On 24/02/21 16:24, Hunt, Brian C. wrote:
> I have recently been told by outside council (lawyers) that our 
> organization is unable to use LGPL licensed packages in software we plan 
> to sell.
> 
> We have already built a web app using Python + Django.
> 
> Ticket:
> 
> #461 (Support use of pypgsql instead of psycopg) – Django 
> (djangoproject.com) <https://code.djangoproject.com/ticket/461;
> 
> Seems to suggest the purpose of the LGPL license is not to prevent the 
> intended use we have in mind (selling the web app to be hosted locally 
> at other organizations).

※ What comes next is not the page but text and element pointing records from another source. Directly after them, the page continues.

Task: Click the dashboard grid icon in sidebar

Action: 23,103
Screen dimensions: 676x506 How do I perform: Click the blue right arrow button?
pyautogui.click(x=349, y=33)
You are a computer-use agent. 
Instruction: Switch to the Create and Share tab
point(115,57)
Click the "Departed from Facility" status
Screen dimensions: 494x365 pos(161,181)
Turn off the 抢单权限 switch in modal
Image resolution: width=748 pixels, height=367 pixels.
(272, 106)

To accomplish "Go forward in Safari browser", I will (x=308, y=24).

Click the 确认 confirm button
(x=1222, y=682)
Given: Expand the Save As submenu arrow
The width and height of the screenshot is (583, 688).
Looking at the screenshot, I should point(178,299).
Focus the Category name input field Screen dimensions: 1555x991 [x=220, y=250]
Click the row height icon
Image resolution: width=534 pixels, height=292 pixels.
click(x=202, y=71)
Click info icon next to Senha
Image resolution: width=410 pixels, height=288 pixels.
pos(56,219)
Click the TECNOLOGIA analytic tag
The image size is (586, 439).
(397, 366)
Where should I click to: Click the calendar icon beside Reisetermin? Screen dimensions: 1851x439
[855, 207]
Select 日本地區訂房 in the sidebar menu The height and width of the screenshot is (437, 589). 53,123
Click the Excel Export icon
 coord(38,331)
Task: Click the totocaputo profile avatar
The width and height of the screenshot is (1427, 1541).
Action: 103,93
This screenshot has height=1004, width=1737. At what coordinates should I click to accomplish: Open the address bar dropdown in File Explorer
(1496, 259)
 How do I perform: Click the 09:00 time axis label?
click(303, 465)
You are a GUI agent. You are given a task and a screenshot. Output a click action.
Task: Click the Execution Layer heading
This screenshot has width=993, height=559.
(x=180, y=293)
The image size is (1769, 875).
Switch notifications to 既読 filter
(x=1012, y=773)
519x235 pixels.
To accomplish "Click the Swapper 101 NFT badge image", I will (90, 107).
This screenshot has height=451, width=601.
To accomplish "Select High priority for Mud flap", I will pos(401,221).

Instead it is to prevent other from building 
> off the drivers and then selling those drivers.
> 
> Is that the case? Is our intended purpose within the license constraints 
> outlined? Can we receive written confirmation that our intended use 
> won’t come back to hurt us and we have permission? Or can we not use 
> your package in this way? We will be compliant with whatever outcome is 
> required. If we need to move away from Django (psycopg2) then we can do 
> that if needed.

Dear Brian,

you can use psycopg2 in a proprietary, closed-source application as long 
as you don't modify psycopg2 itself and allow your users to replace the 
current version of the psycopg2 module with a new one (this is usually 
not a problem, unless you want to pack everything in a single 
executable). There is the misconception that the LGPL will "contaminate" 
Python, then Django and from there your application but this is not the 
case: accessing psycopg2 API via Python from a proprietary module is 
perfectly fine - we don't consider it "linking".